We've already seen, in the pages of Boing Boing, several unions of technology and the aesthetics of Dutch neoplasticist painter Piet Mondrian. We've seen a Mondrian PC, a kinda-sorta Mondrian Creative Zen MP3 player (remember those?), and a Mondrian cake. (I don't know about you, but I consider cakes one of the noblest forms of technology.)
But now we've got the lowdown on perhaps the earliest Mondrian-tech collaboration: Japanese philosopher-programmer Hiroshi Kawano's 1964 algorithmic Mondrians. Overhead Compartment's Claudio Rivera has the story:
Why an artificial Mondrian? Perhaps there’s an obvious and immediate affinity between his iconic compositions and such computer-generated figures as those that appeared in Japan’s IBM Review in 1964. But Hiroshi Kawano did not simply digitize Piet Mondrian; it could be stated inversely that he was among the first to Mondrianize digital art. The visualization of color and form for Kawano follows from an apparently vital aesthetic process in which analysis bears the same “artificial” relation to programming as reduction might bear to painting. One is inclined to ask — What other kind of Mondrian could there possibly be?

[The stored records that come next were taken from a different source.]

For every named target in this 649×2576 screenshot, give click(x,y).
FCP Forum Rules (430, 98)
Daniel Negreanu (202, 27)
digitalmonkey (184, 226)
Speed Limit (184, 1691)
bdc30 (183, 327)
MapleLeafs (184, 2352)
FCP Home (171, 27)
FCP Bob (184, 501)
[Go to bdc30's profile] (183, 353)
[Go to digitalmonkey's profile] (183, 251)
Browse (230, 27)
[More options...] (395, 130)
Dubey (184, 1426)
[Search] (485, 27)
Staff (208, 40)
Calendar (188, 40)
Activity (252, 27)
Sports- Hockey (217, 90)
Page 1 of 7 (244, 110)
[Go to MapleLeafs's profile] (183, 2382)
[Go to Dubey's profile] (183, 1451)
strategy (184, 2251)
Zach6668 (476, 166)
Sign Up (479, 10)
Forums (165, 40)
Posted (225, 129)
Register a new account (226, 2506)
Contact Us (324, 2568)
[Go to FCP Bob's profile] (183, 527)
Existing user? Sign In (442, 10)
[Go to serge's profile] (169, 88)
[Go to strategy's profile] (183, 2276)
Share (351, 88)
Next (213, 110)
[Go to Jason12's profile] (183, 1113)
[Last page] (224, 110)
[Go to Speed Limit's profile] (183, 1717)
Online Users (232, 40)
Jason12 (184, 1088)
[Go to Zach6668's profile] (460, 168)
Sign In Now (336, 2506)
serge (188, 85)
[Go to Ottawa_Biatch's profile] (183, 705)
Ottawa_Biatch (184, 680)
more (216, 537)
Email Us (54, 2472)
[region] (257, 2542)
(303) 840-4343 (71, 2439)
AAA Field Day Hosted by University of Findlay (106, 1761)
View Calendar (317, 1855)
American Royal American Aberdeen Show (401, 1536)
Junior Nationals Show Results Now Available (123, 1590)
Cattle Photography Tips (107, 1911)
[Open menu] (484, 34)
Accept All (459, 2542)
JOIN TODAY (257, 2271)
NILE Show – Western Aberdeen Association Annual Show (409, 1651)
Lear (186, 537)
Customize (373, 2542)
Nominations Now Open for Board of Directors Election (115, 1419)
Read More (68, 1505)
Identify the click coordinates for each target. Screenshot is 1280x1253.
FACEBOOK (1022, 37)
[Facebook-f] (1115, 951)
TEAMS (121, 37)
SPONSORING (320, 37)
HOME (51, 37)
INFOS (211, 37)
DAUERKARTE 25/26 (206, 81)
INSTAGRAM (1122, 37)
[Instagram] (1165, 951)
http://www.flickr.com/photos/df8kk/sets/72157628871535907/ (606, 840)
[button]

Kawama spoke of his work in precise and programmatic terms, seemingly adopting a physics of predictive lab experimentation at the exclusion of messy empirical studies undertaken en plein air. The syntax and logical operators of the OKI symbolic input programming language, which served as his medium, constitute an experimental “style” in the artisanal, perhaps even botanical sense—a meaning retained in the Dutch “De Stijl”—and thereby invoke a rodlike connection, jamb, joint, or post. If algorithmic art hinges along such vertices, Kawano’s fascination is with its pivotal motion.
The piece's prose may take you a bit longer than usual to process, granted, but I think the appeal of Kawano's hyper-pixelated yet bleeding-edge midcentury take on Mondrian speaks for itself — just as do "real" Mondrians themselves.